11. On request of a Party, or on its own initiative, the panel may seek information and technical advice from a person or body that it deems appropriate, subject to paragraphs 12 and 13 and such additional terms and conditions as the Parties may decide. The requirements set out in Article 22.09 apply to the experts or bodies, as appropriate.

12. Before the panel seeks information or technical advice under paragraph 11, it shall:

(a) notify the Parties of its intention to seek information or technical advice and provide them with an adequate period of time to submit comments; and
 
(b) provide the Parties with a copy of information or technical advice received and provide them with an adequate period of time to submit comments.

13. When the panel takes into consideration the information or technical advice received under paragraph 11 for the preparation of its report, it shall also take into consideration comments or observations submitted by the Parties with respect to such information or technical advice.

Operation of Panels

14. The chair shall preside at all of the panel’s meetings.

15. The panel may conduct its business by appropriate means, including by telephone, facsimile transmission and video or computer links.

16. Only panellists may take part in the deliberations of the panel. The panel, in consultation with the Parties, may employ such number of assistants, interpreters or translators, or stenographers as may be required for the proceeding and permit them to be present during such deliberations. The members of the panel and the persons employed by the panel shall maintain the confidentiality of the panel’s deliberations and information that is protected under Article 22.10.

17. A panel, in consultation with the Parties, may modify a time period applicable in the panel proceedings and make other procedural or administrative adjustments required in the proceeding.

Hearings

18. The chair shall fix the date and time of the initial hearing and any subsequent hearing in consultation with the Parties and the panellists, and then notify the Parties in writing of those dates and times.

19. The location of hearings shall alternate between the territories of the Parties, with the first hearing to take place in the territory of the Party complained against, unless the Parties decide otherwise.

20. No later than 5 days before the date of a hearing, each Party shall deliver to the other Party and the panel a list of the names of the persons who will be present at the hearing on behalf of that Party and of other representatives or advisers who will be attending the hearing.

21. Each hearing shall be conducted by the panel in a manner that ensures that the complaining Party and the Party complained against are afforded equal time for arguments, replies and counter-replies.

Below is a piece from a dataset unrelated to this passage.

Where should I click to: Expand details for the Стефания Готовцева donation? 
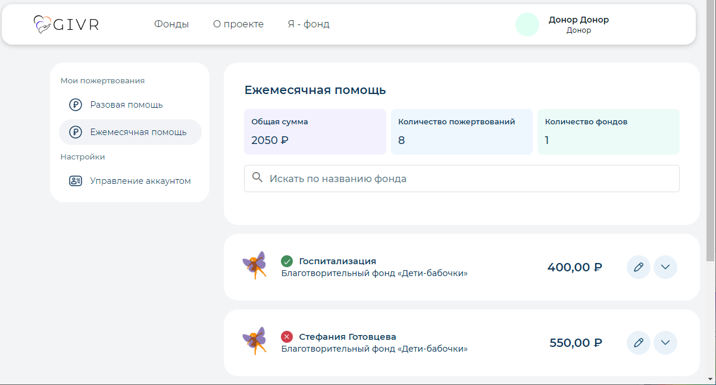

22. Hearings shall be open to the public, except as necessary to protect information designated by either Party for confidential treatment. The panel, in consultation with the Parties, shall adopt appropriate logistical arrangements and procedures to ensure that hearings are not disrupted by the attendance of the public. Such procedures may include, among other methods, the use of live web-broadcasting or closed-circuit television.

23. The panel shall arrange the preparation of hearing transcripts, if any, and shall, as soon as possible after any such transcripts are prepared, deliver a copy to each Party.

Ex Parte Contacts

24. A Party may not communicate with the panel without notifying the other Party. The panel shall not communicate with a Party in the absence of, or without notifying, the other Party.

25. A panellist may not discuss an aspect of the substantive subject matter of the proceeding with the Parties in the absence of the other panellists.

Remuneration and Payment of Expenses

26. Unless the Parties decide otherwise, the expenses of the panel and the remuneration, travel and lodging expenses and all general expenses of the panellists and their assistants shall be born in equal shares by the Parties.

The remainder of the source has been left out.